May 23, 2014
Reiss on State Enforcement of Dodd Frank
Auto Finance News quoted me in The Mess at Condor Capital Signals Stiffer State Oversight. It opens,
Legal action brought by New York State last month against Condor Capital Corp., a Long Island subprime lender accused of bilking customers out of millions of dollars, could signal an increase in state prosecution under Dodd-Frank federal laws.
Legal experts say the case, even though it involves wildly egregious practices by Condor, could be the first of many by states against auto lenders, even if the lender’s nefarious actions are more modest than Condor’s.

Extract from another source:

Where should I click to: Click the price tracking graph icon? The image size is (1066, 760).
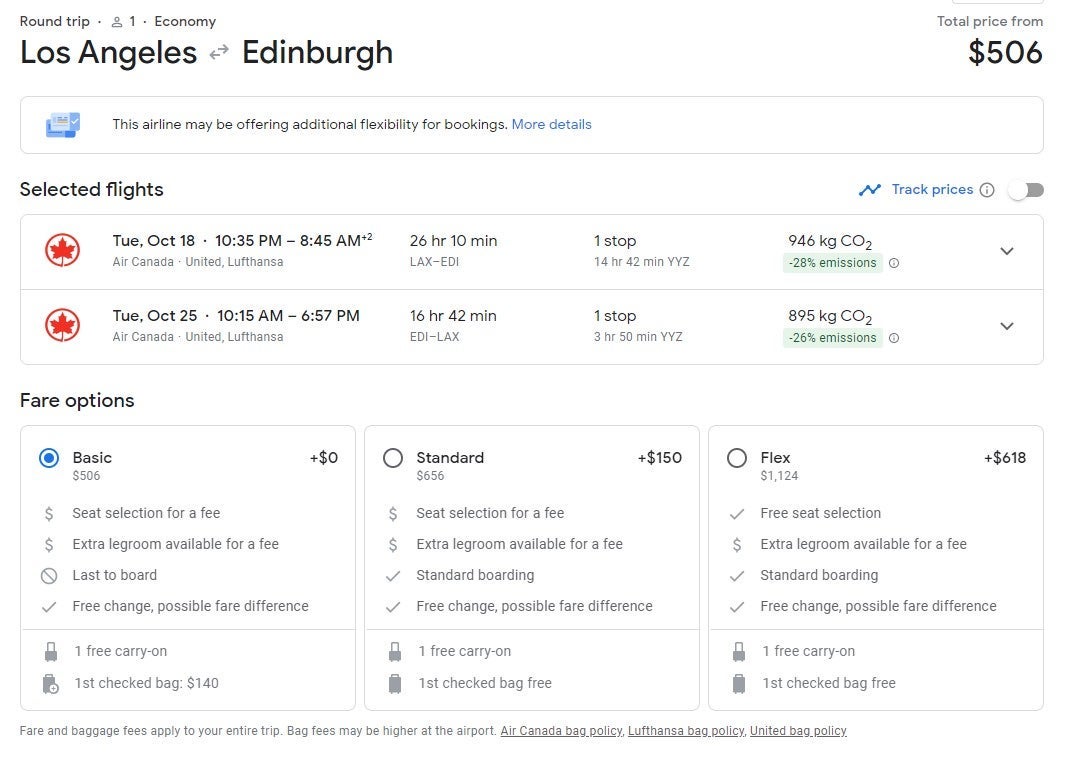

In April, New York’s Department of Financial Services (www.dfs.ny.gov) obtained a temporary restraining order in federal court against Hauppauge, N.Y.-based subprime auto lender Condor Capital Corp. (www.condorcap.com) and owner Stephen Baron. The case is being handled in U.S. District Court for the Southern District of New York.

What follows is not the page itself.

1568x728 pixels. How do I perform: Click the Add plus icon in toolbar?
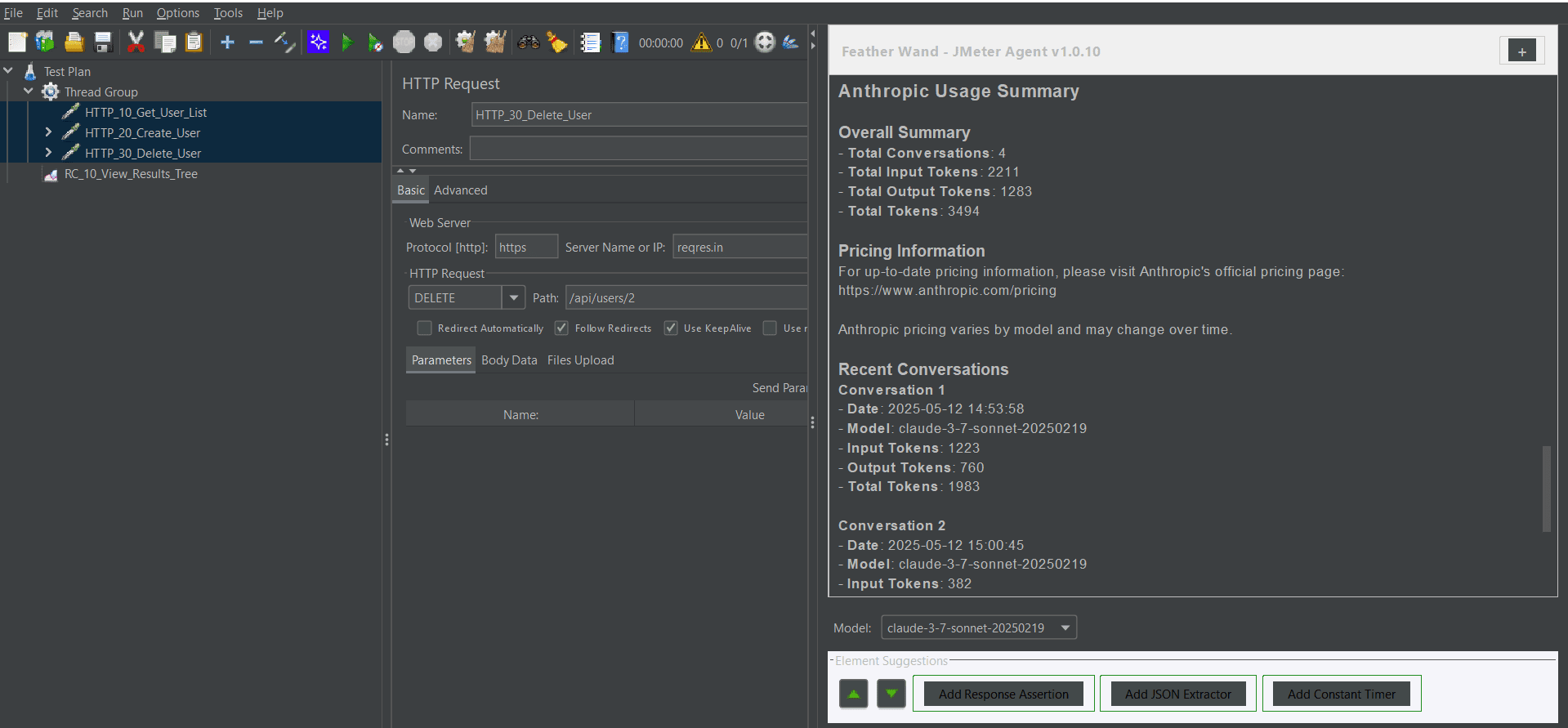[227, 42]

The state’s complaint paints a picture of a company run with disregard for compliance. However, a former senior Condor employee told Auto Finance News that Condor’s practices might have been even worse than what was described in the state’s complaint. The former manager of Condor’s collection department told Auto Finance News that management thumbed its nose at the very notion of compliance.

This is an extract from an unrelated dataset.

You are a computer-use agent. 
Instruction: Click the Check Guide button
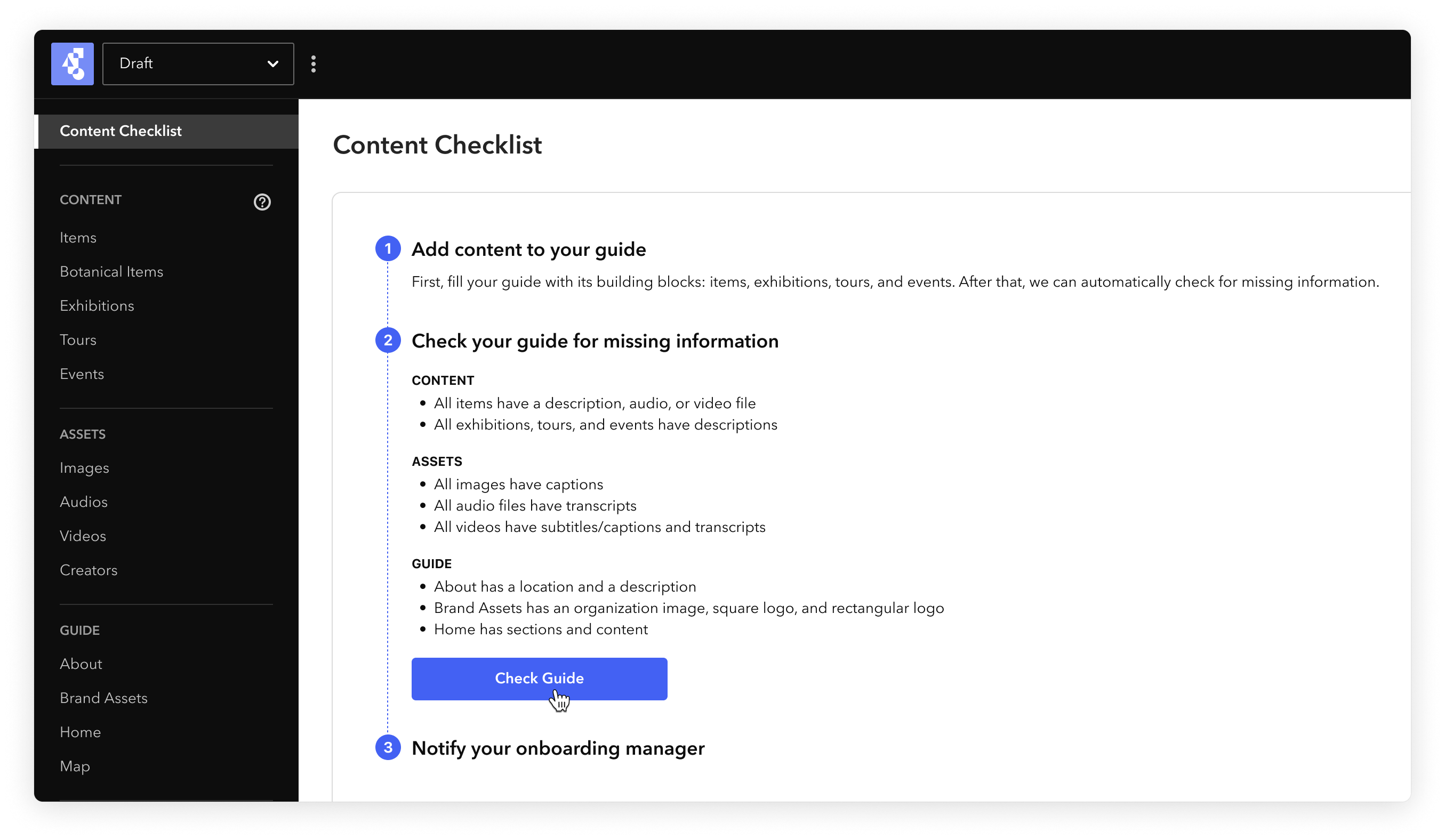(539, 679)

Plain and simple, the federal law provides state regulators with a new tool according to Law Professor David Reiss from Brooklyn Law School.
“States have historically identified new forms of unfair, deceptive, or abusive acts and practices before they get on the radar of national regulators, so states are likely to be quicker to take action than their federal counterparts,” Reiss said. “In all likelihood, the New York case, as well as a case from the attorney general in Illinois, are just the tip of a burgeoning enforcement iceberg.”